Hicks' death created a difficult decision for his family: what to do with his wide-ranging collection of light bulbs, including a few from Thomas Edison's lab during the early days of invention as well as the world's smallest light bulb, once used by the National Aeronautics and Space Administration. A social history of America in the 20th century is reflected in the seemingly ordinary objects - street lamps, early Christmas lights and neon beauty parlor signs - in the Hicks collection.
"In collecting, there is that passion and joy of bringing stuff together," said Bernard S. Finn, curator of the electrical collection at the National Museum of American History at the Smithsonian. "But this is real history, tangible connections to the past and a turning point to technology. It was light bulbs that brought electricity into the home."
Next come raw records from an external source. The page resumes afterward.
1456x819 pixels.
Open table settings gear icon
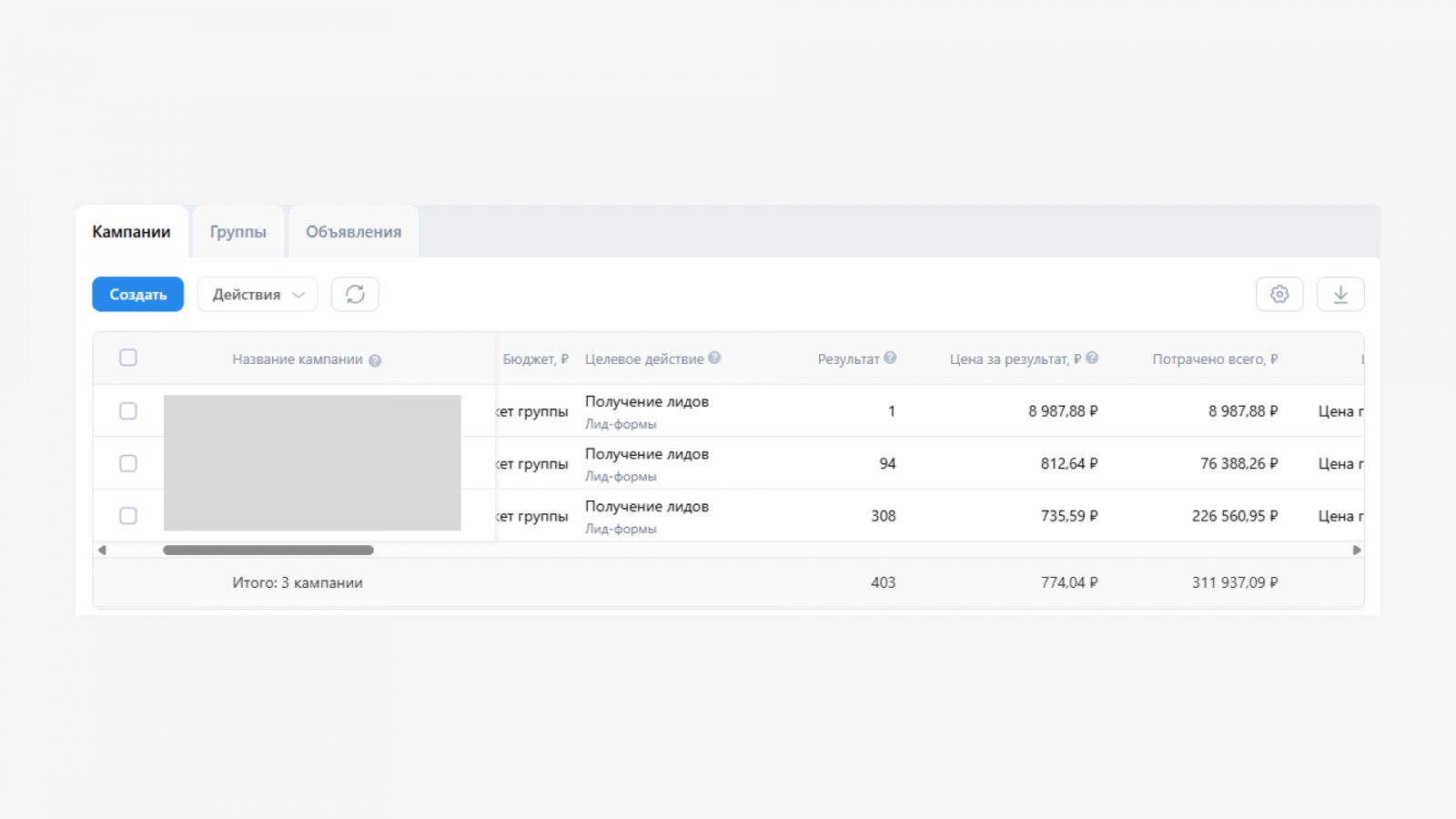(1279, 294)
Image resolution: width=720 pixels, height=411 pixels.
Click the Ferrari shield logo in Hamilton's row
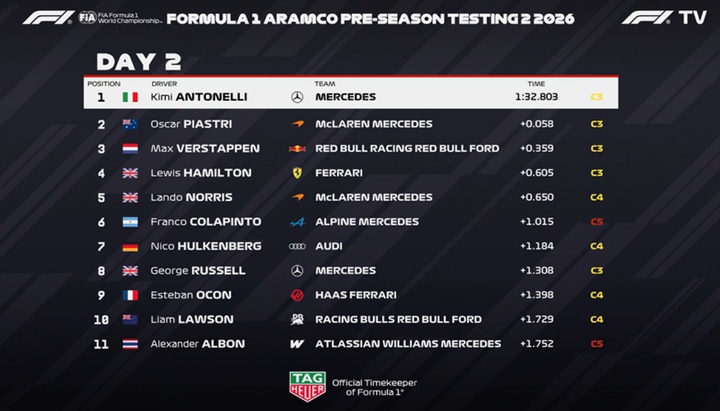pyautogui.click(x=296, y=173)
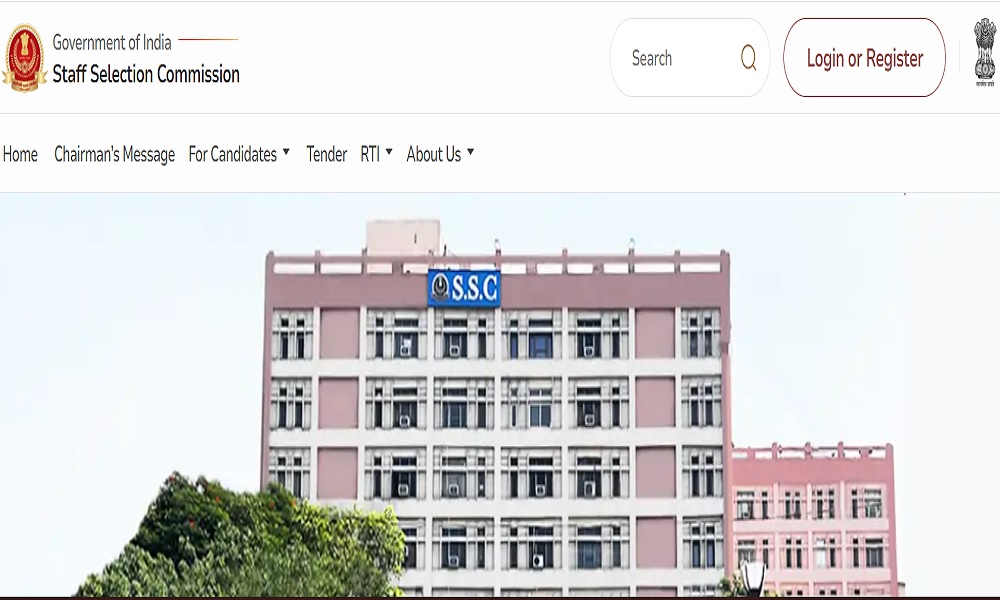Viewport: 1000px width, 600px height.
Task: Open Chairman's Message page
Action: point(114,154)
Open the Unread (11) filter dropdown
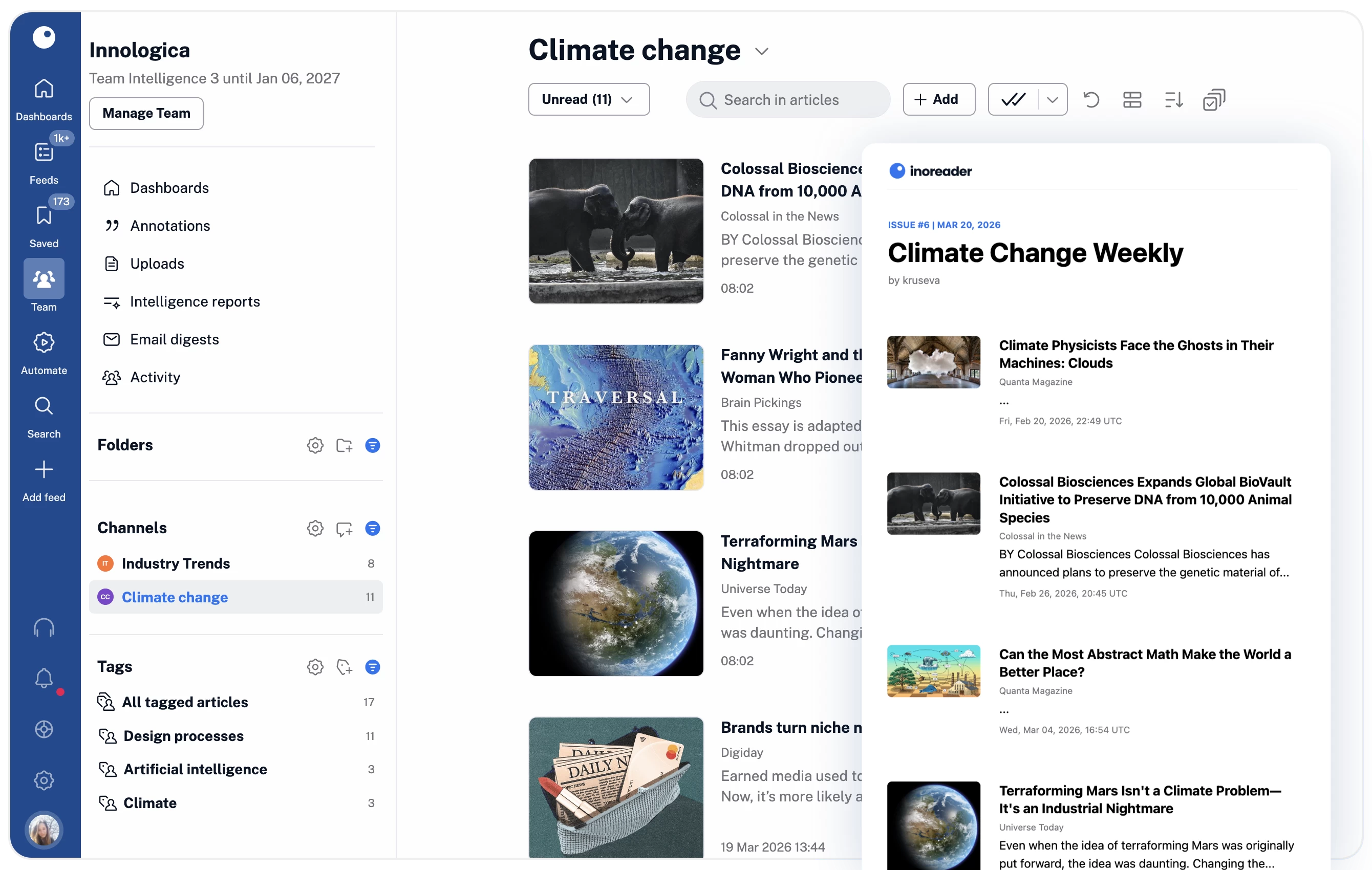Viewport: 1372px width, 870px height. (x=589, y=100)
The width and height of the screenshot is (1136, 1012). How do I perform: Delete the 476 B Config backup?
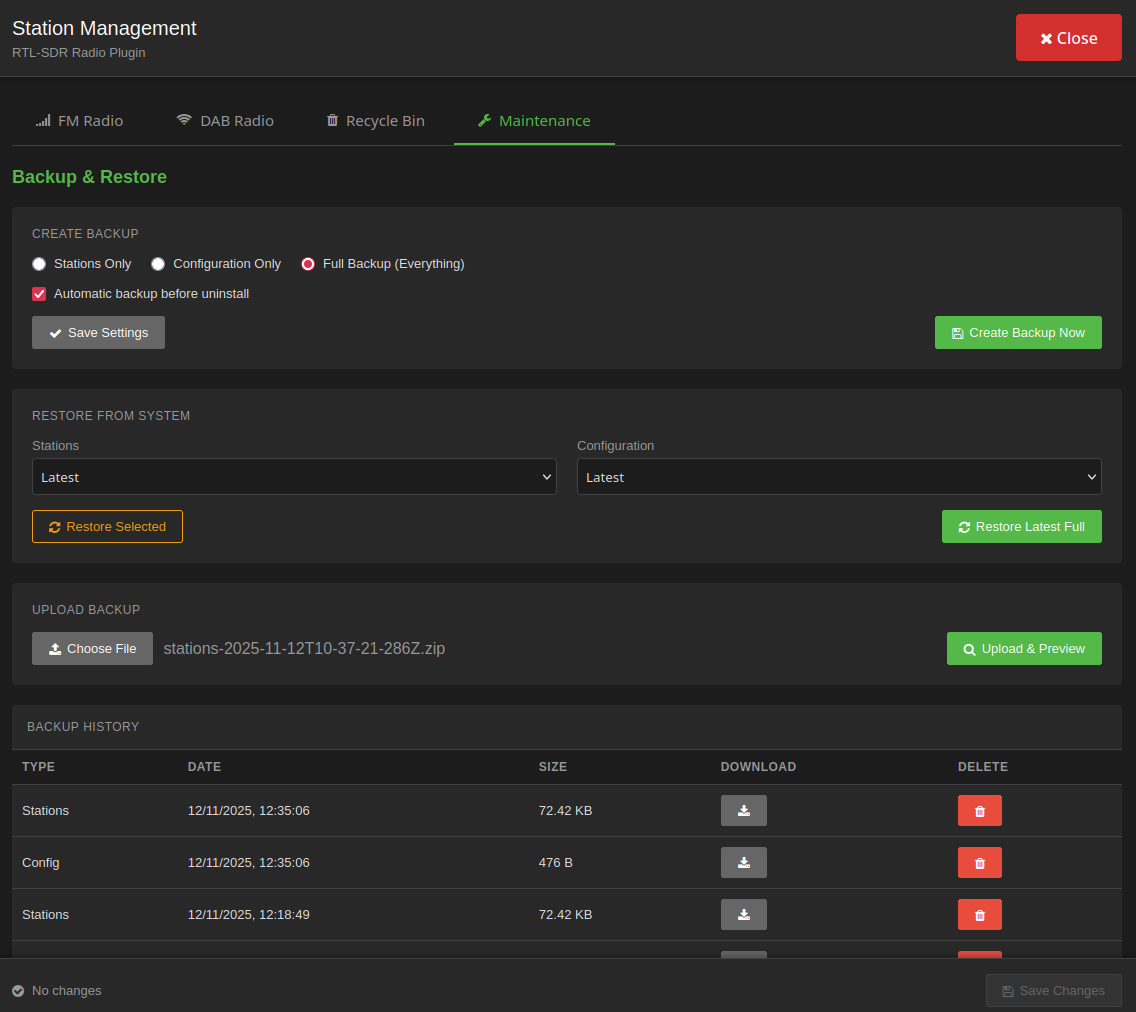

Finn said the collection will be enhanced by having trained eyes and hands sifting through the thousands of bulbs to present the most significant portion to the public - most likely by the fall. He said Hicks' devotion to light bulbs reminded him of other Baltimore museums devoted to a single subject, such as visionary art.
"What's so exciting is that whatever they do will be done with a professional museum background," Finn said. "Baltimore is full of intriguing small museums. If the Museum of Industry can draw attention to this eclectic feature of Baltimore, that would be almost unique."
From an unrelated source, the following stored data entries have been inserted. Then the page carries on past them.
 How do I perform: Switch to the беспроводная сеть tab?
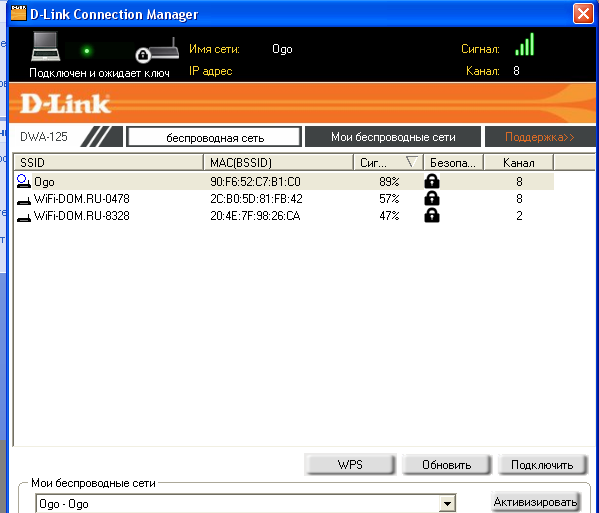coord(214,137)
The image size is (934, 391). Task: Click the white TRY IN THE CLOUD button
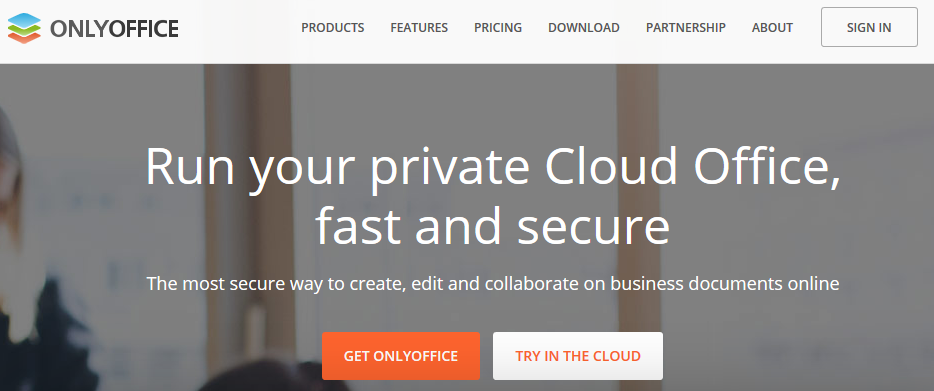click(578, 356)
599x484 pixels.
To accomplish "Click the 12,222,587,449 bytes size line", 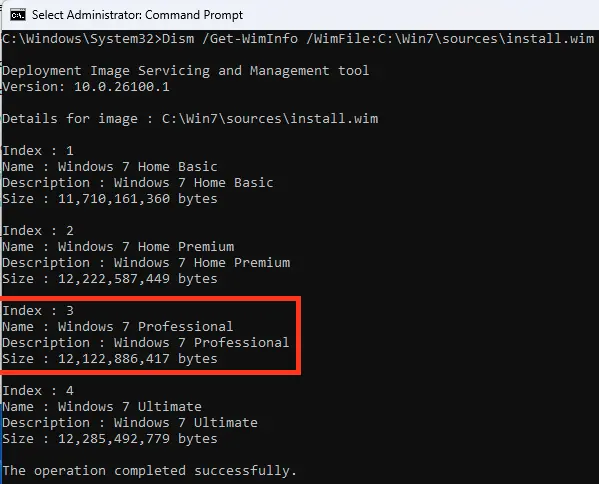I will point(110,279).
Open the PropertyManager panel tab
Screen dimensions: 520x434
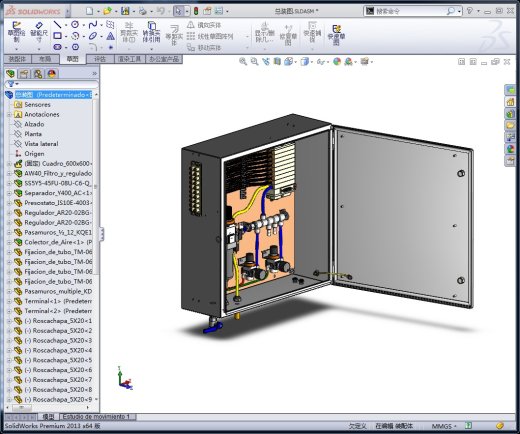click(24, 74)
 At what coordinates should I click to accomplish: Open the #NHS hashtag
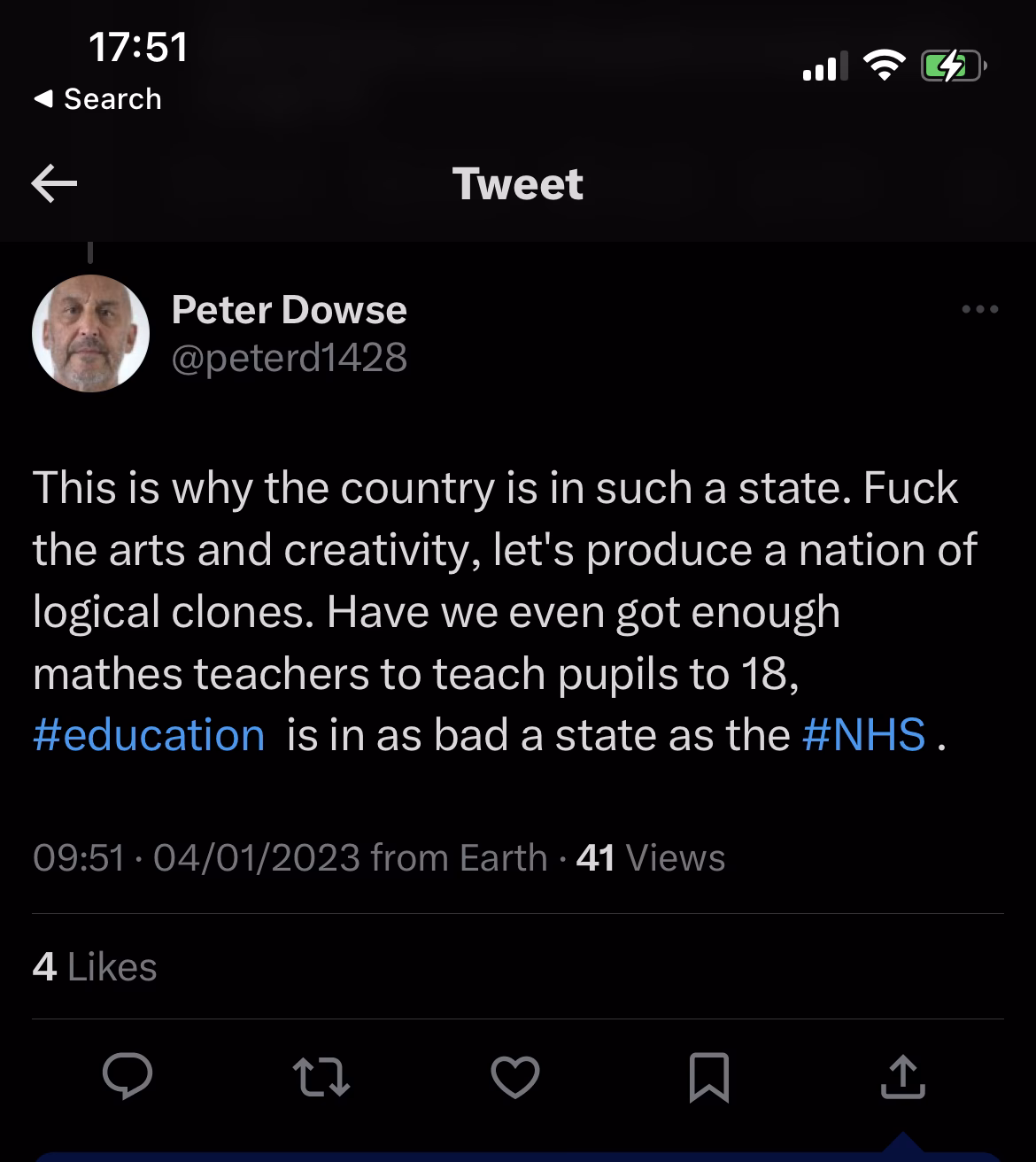pyautogui.click(x=864, y=735)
Finn and Harold D. Wallace, a Smithsonian specialist who knew Hicks and helped him to catalog the collection, helped the family make the match with the Museum of Industry. They knew the lifelong Baltimorean wished to have it remain in the city.
In any case, the Smithsonian and its attic full of Americana could only take certain pieces, not the whole collection, Finn said.
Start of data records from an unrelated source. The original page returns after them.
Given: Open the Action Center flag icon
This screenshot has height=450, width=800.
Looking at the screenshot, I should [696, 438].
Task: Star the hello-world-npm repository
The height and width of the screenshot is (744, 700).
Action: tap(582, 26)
Frances Hicks Apollony, 47, a Homeland resident, said she often asked her father to consider where he wanted the collection to go, but they never finished that conversation. She and her sister, Louise Smith of Stephens City, Va., estimated that renovating the property to become a public museum would cost $4 million, which was too much to spend.
So it was clear the era of the quaint, admission-free Mount Vernon Museum of Incandescent Lighting would end. The townhouse will go up for sale and the collection's new home will be on the other side of the harbor.
"It's a great match because he grew up in Baltimore and he loved everything about the cultural district," Apollony said, noting that the collection was meant to be shared. "He was a kid at heart, and he loved to give tours to schoolchildren."
She recalled that her father was never off the clock when it came to his collecting - even searching for light bulbs that washed ashore at Rehoboth Beach in Delaware.
Cypher of the Baltimore Museum of Industry said he understood the daughters' desire that the entire collection remain intact in Baltimore, which will happen. But he could not deliver a promise to display the entire collection -most of which will go into storage.
But Cypher, 36, a newcomer to Baltimore, said the Hicks collection could offer visitors more than a lesson on illumination. It also serves as a powerful example of how an individual inspired to investigate a corner of life can single-handedly create a museum.
"I wish I had met him," Cypher said. "Dr. Hicks had to do public relations, displays, themes and his own curating. It was a one-man show."
Apollony said the centerpiece of the collection is a giant 50,000-watt light bulb, built on the 50th anniversary of Edison's invention of the practical lamp. "This was Daddy's pride and joy," she said.
There is a portrait of Edison and a vintage sign that assures visitors that electric light "is in no way harmful to health, nor does it affect the soundness of sleep."
Finn, the Smithsonian curator, said Hicks preserved a valuable chapter of history, one that opened on New Year's Eve in 1879 when Edison first lit up his laboratory.
"You can look at this as a quirky hobby, but for those of us in the museum world, we realize that if you collect in depth, that embraces a significant part of historical development," Finn said. "In this case, lighting was a pretty important social development."